Горький запах осени — страница 77 из 83

После обеда за ней и Фран заехала Ирена, посадив их в машину, повезла на сазавскую виллу. Павел должен был приехать вечерним поездом, Иван — в субботу утром, на своей мотоциклетке. В пятницу ему предстояли какие-то экзамены, и он был рад, что дома никого не будет. Но вместо Ивана неожиданно приехала Эма. Не выключая мотора, поднялась наверх, к Надежде. Едва она появилась в дверях кухни, Ирена и Надя замерли. Эма еще не произнесла ни слова, но в лице у нее и у Иржи была такая странная отчужденность…

— Что случилось? — с испугом выговорили подруги.

— Надежда… — сказала Эма, — Надя… ты сейчас поедешь с нами в Прагу, Иван попал в аварию. Он в больнице.

— Положение серьезное, Надя, — сказал Иржи.

Вечером они возвратились. Молча сидели на кухне. Надежда плакала. Иван был мертв.


Как-то вечером — был заключительный концерт «Пражской весны» — Ладислав предложил матери выпить с ним чаю. Эма улыбнулась. Эта привычка, видимо, переходила у них в семье из поколения в поколение: около шести часов пить чай, а возвратясь после концерта или спектакля, перехватить что-нибудь легонькое — на этот раз, скорей всего, клубники, пронзительный аромат ее доходил даже из кухни.
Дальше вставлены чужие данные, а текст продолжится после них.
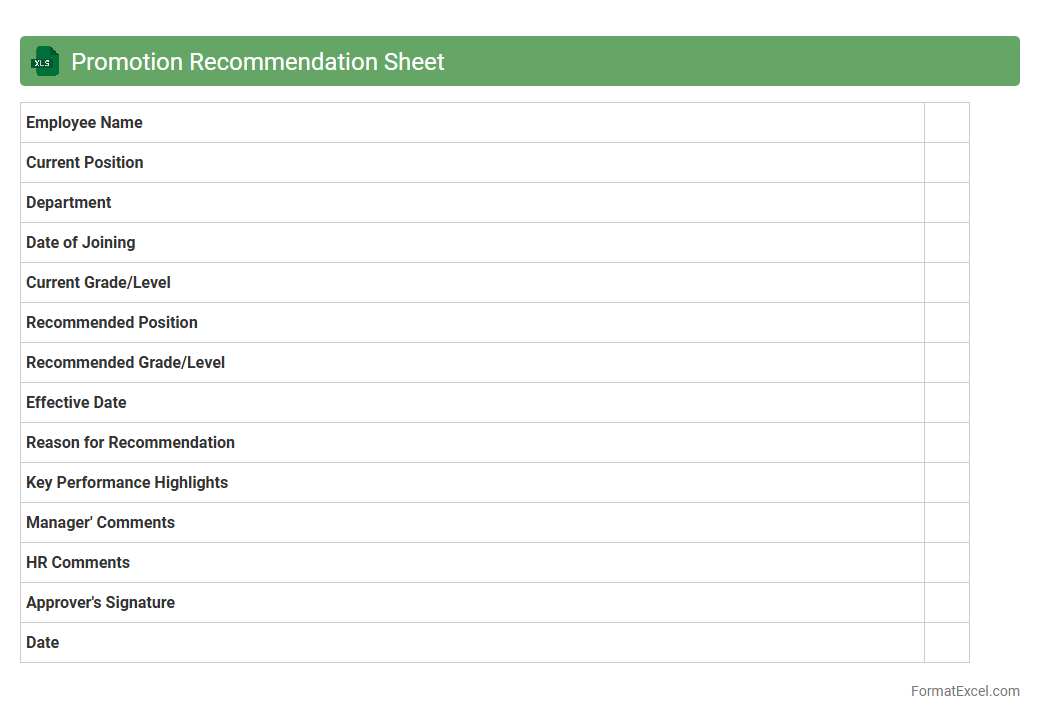Viewport: 1040px width, 720px height.
Task: Click the XLS file icon in header
Action: 45,62
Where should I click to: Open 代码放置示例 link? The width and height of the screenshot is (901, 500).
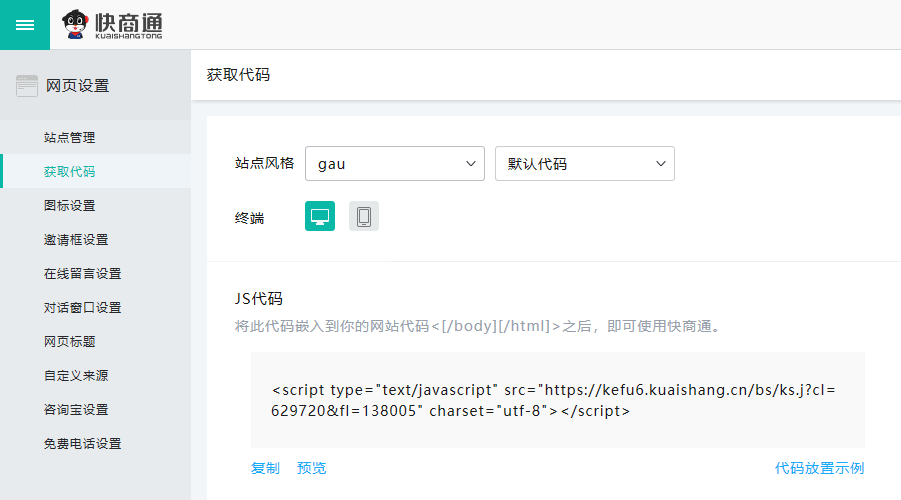[819, 468]
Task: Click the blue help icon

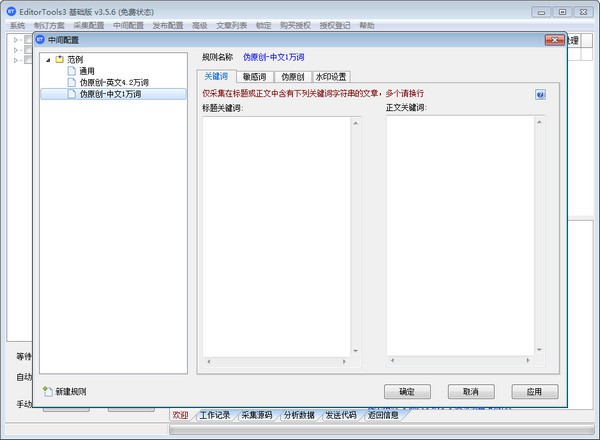Action: [540, 95]
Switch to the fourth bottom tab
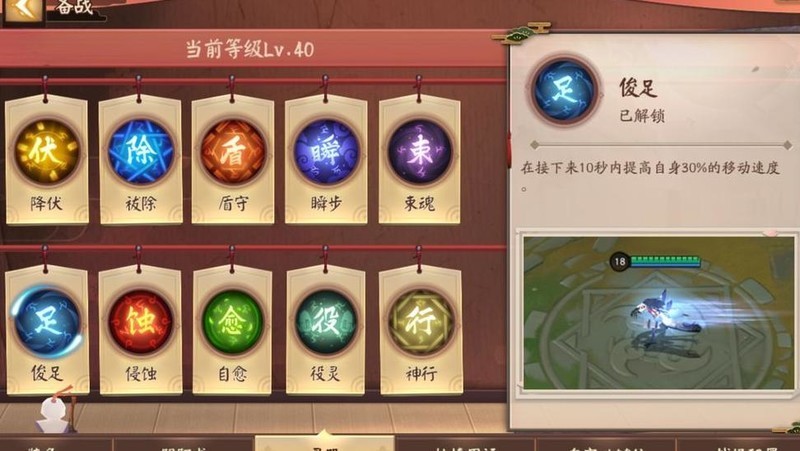The width and height of the screenshot is (800, 451). [465, 444]
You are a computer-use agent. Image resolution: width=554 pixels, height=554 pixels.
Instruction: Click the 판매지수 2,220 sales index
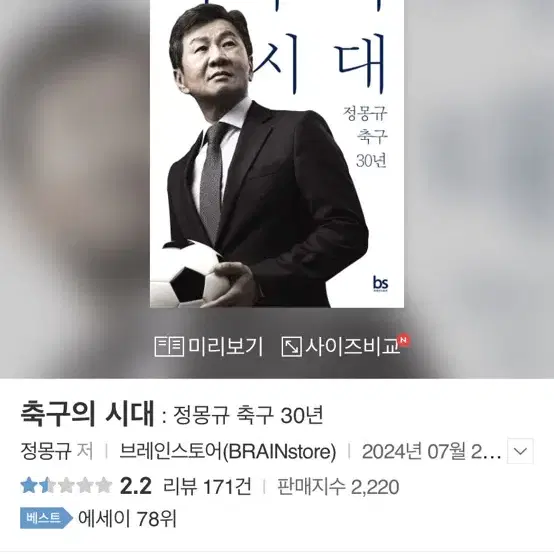coord(338,486)
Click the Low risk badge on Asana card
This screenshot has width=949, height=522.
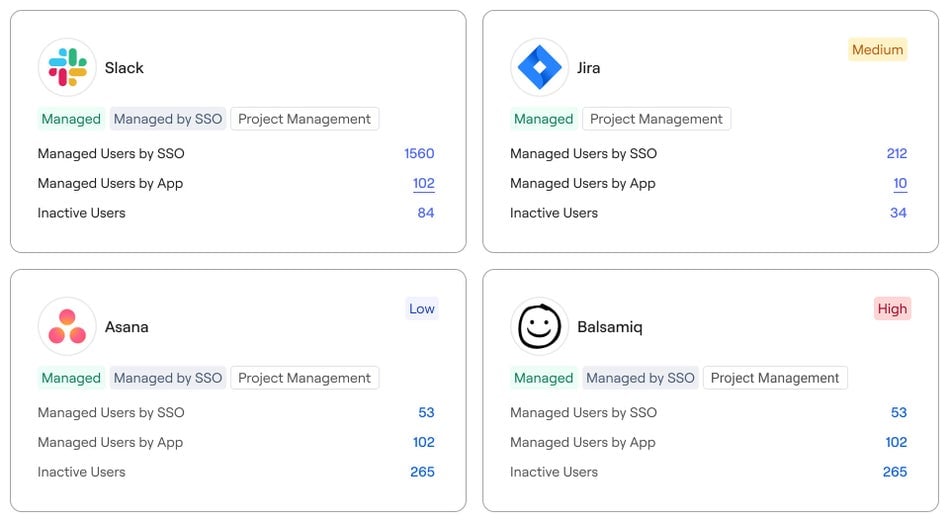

Было приятно уже совсем одетой для концерта посидеть за чашкой чая с сыном, державшим себя этаким заправским кавалером добрых старых времен.

Ладислав с видом знатока отпил из чашки, объявил, что чай великолепен, и, как о чем-то малозначащем, сообщил, что разошелся с Мартиной. Бракосочетание предполагалось через четыре недели: как раз подоспеет июль — месяц свадеб. Не дав изумленной Эме опомниться, стал деловито объяснять. Причина, явствующая из его слов, была однозначна и непостижима. Мартина неожиданно заартачилась и заявила, что хочет ребенка. Такое пожелание Эма сочла естественным: дети, как известно, цветы жизни, почему же Мартине не иметь ребенка? Картина — малыш в ее доме — даже вдохновила Эму. Ладислав объяснил матери, что от своего плана, который несколько лет назад все объявили мальчишеским сумасбродством, он не отказался, да и ход мировых событий подтверждает, что он был прав, считая, что лишь безумец может теперь заводить детей. А если уж они рождаются и к тому же у людей подлых, которые не заботятся о них и даже бьют, то долг людей порядочных брать таких детей на свое попечение, как это сделала Ирена. На это Эма возразила, что у Ирены четверо своих, а Ладислав ответил, что после войны была идиллическая эпоха, люди верили, что ничего подобного не может повториться, а между тем… И он протянул руку к газетам, где информации о событиях в мире не оставляли места розовым иллюзиям. С этим Эма не могла не согласиться, но предупредила, что компаньонку для организации семейного детского дома Ладислав вряд ли найдет, а если какая-то без памяти влюбленная в него пойдет на это — через год-другой раздумает.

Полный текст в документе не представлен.